- Exercise details
In the records below, find the line containing "This screenshot has height=598, width=1347." and print it and every line after it exactly, through the end. Skip pictures.

---+---

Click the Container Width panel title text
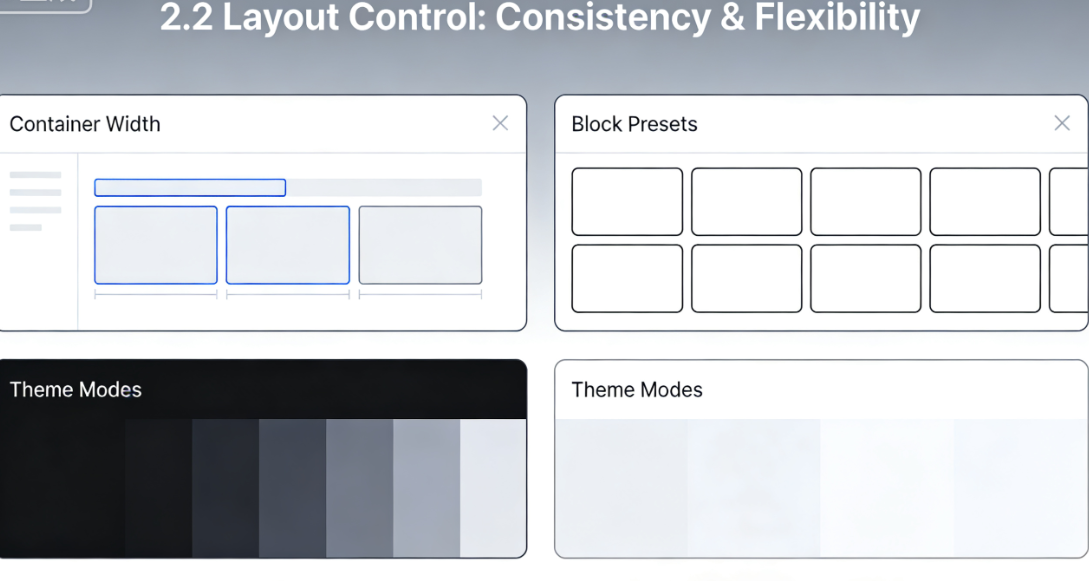1089x581 pixels. coord(85,124)
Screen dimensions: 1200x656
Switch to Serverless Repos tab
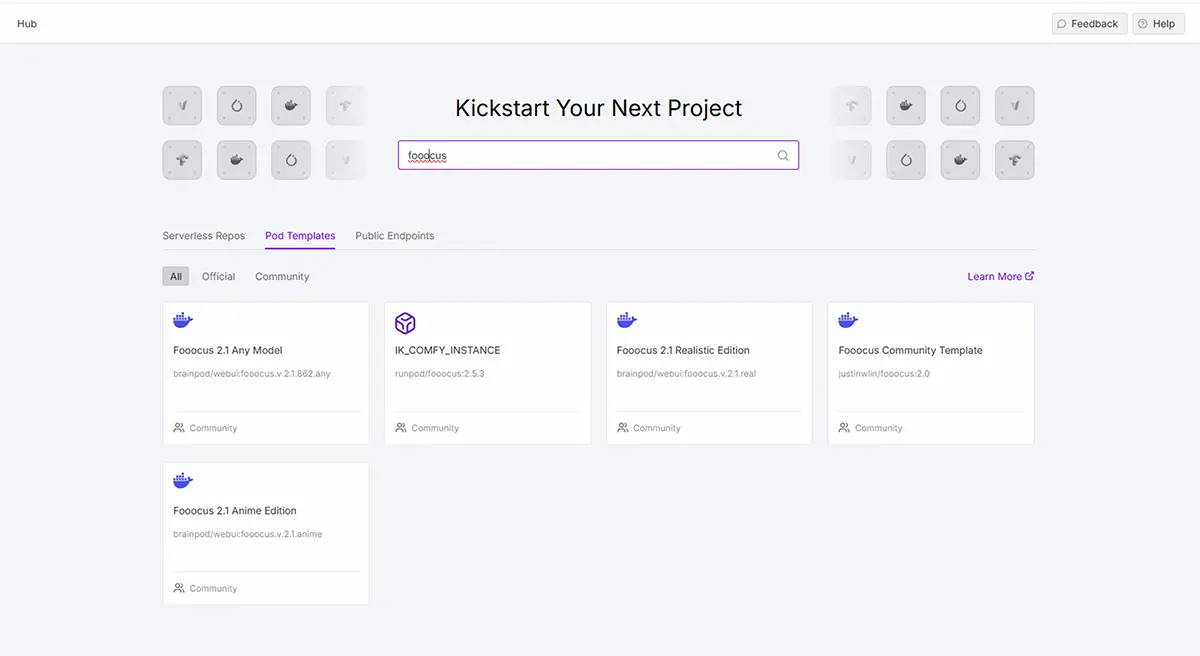coord(204,236)
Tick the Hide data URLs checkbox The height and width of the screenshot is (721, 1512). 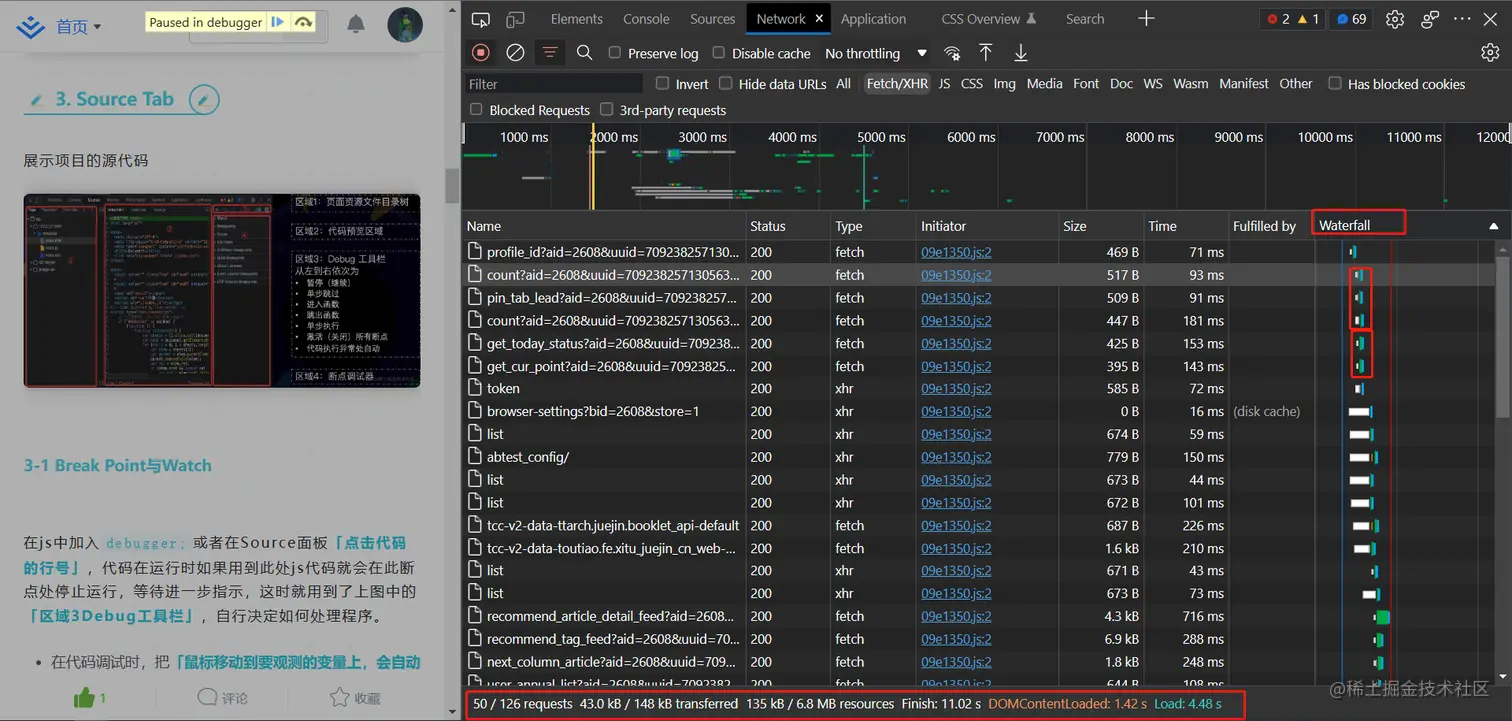[726, 84]
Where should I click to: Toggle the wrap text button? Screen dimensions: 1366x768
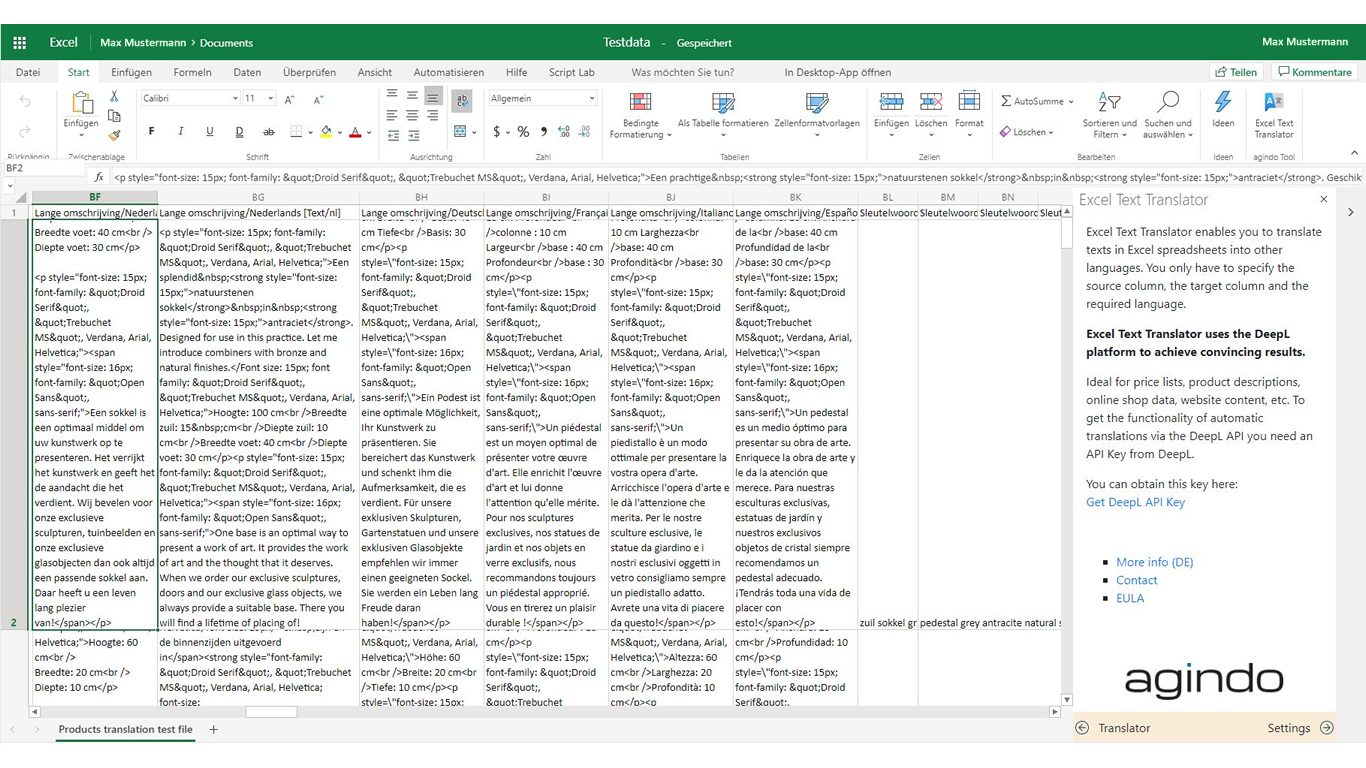pos(462,100)
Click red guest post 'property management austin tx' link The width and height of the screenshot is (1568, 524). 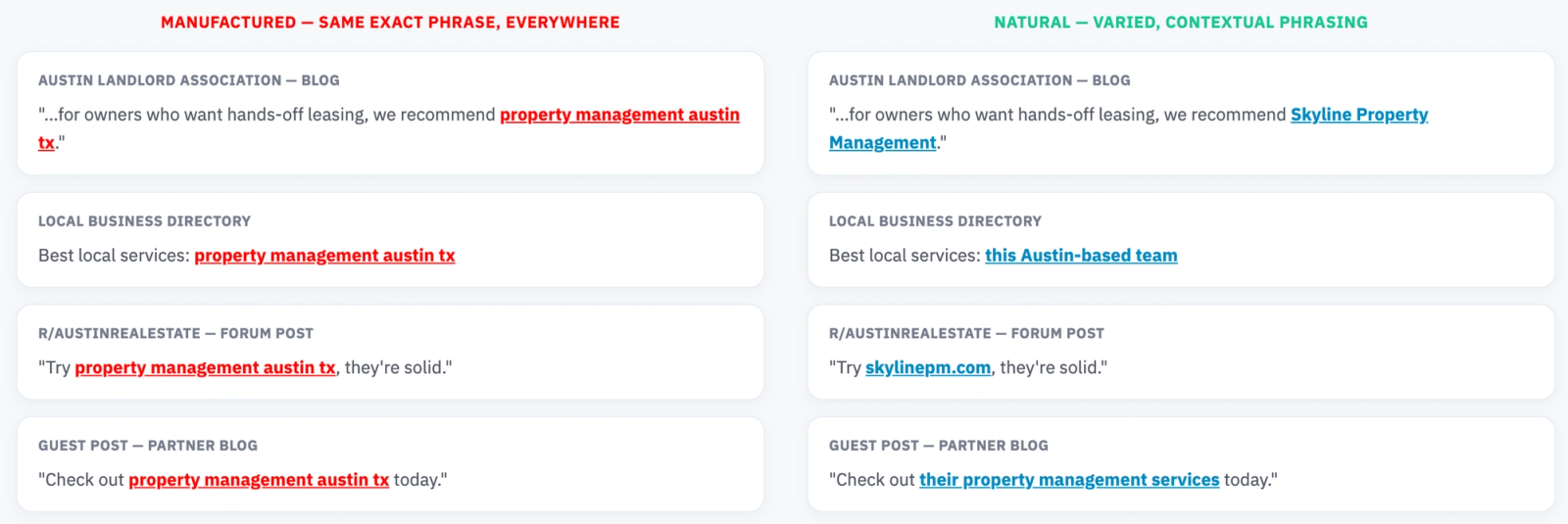click(x=259, y=480)
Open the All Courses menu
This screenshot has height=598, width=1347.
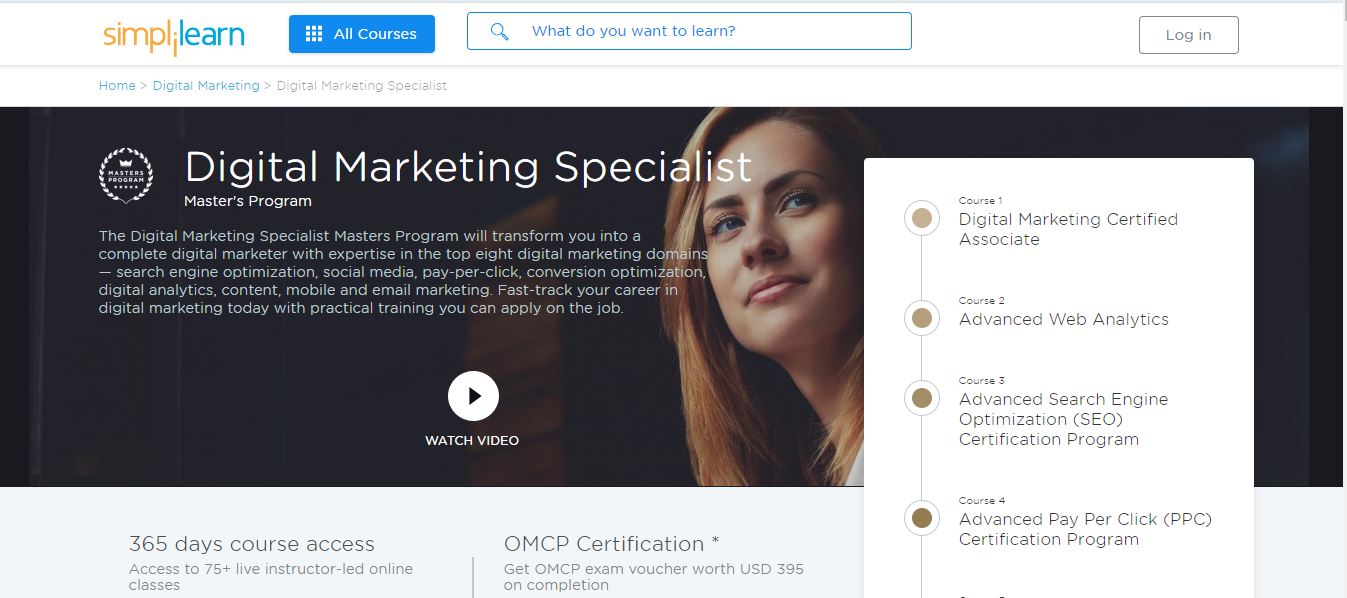pyautogui.click(x=361, y=33)
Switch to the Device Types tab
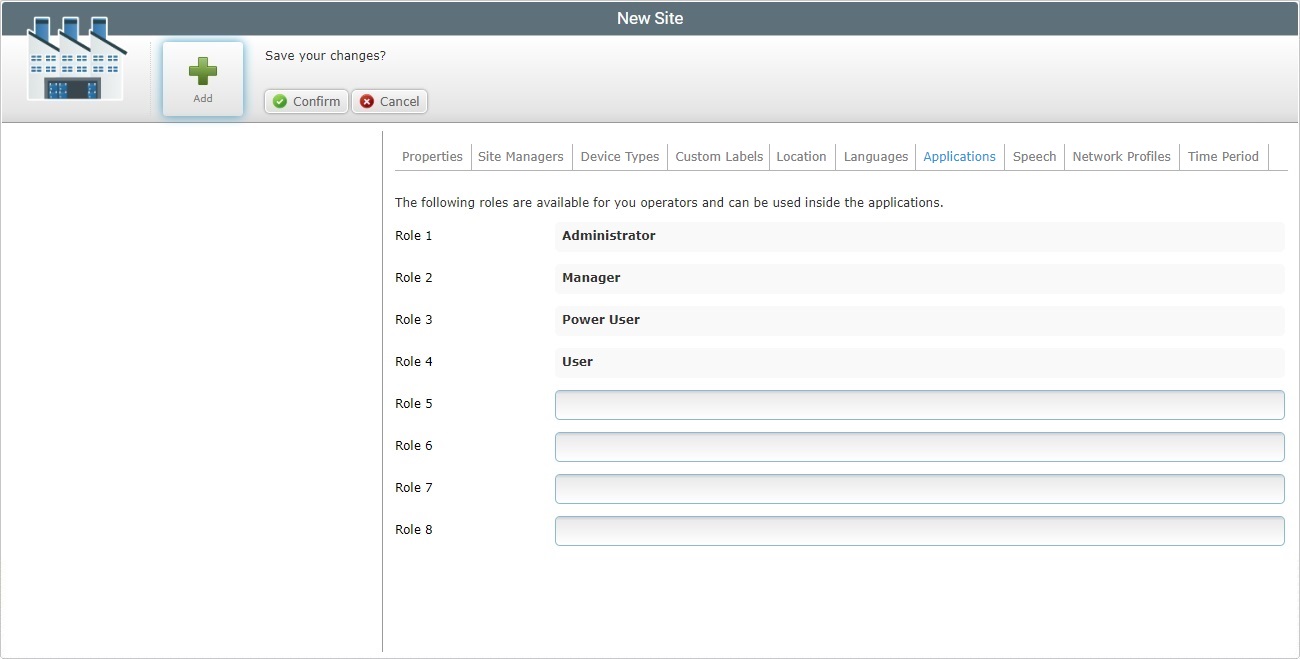The width and height of the screenshot is (1300, 659). [619, 156]
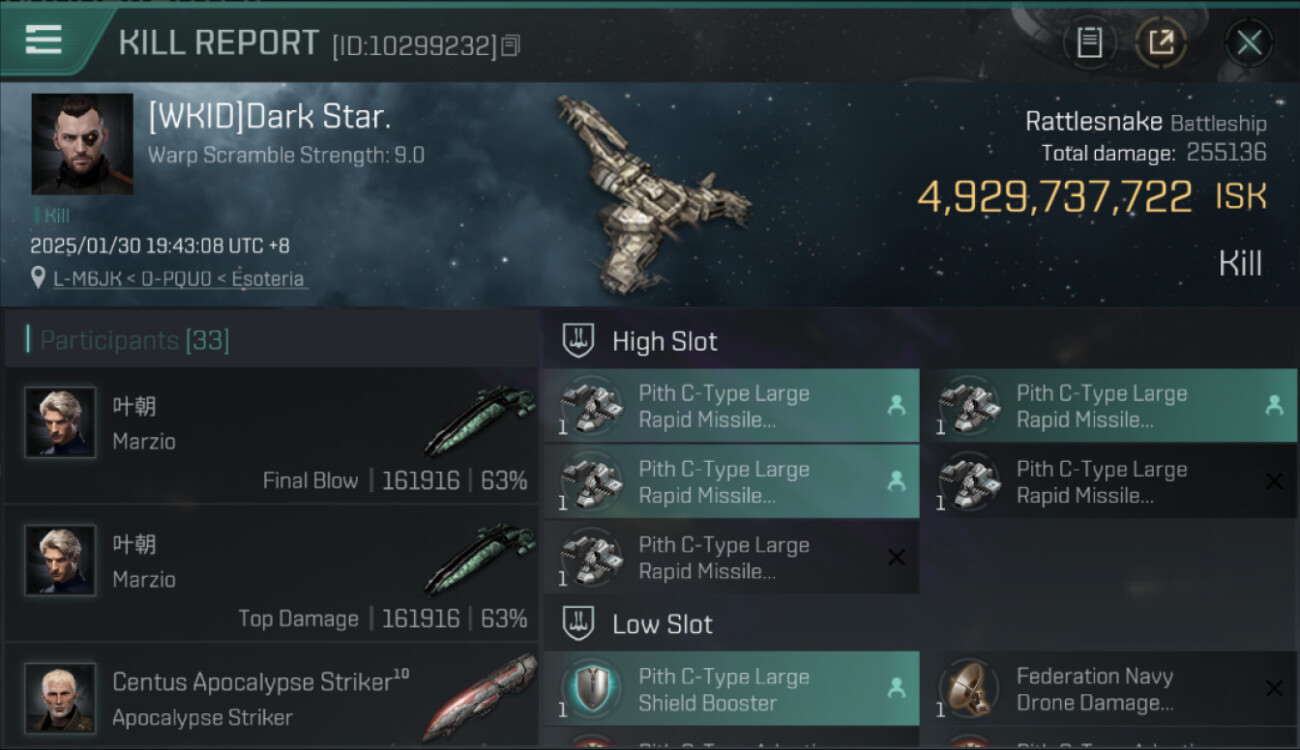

---+---

- Answer to this task
This screenshot has height=598, width=1347.
pyautogui.click(x=361, y=33)
Switch to the Device Types tab
The width and height of the screenshot is (1300, 659). [619, 156]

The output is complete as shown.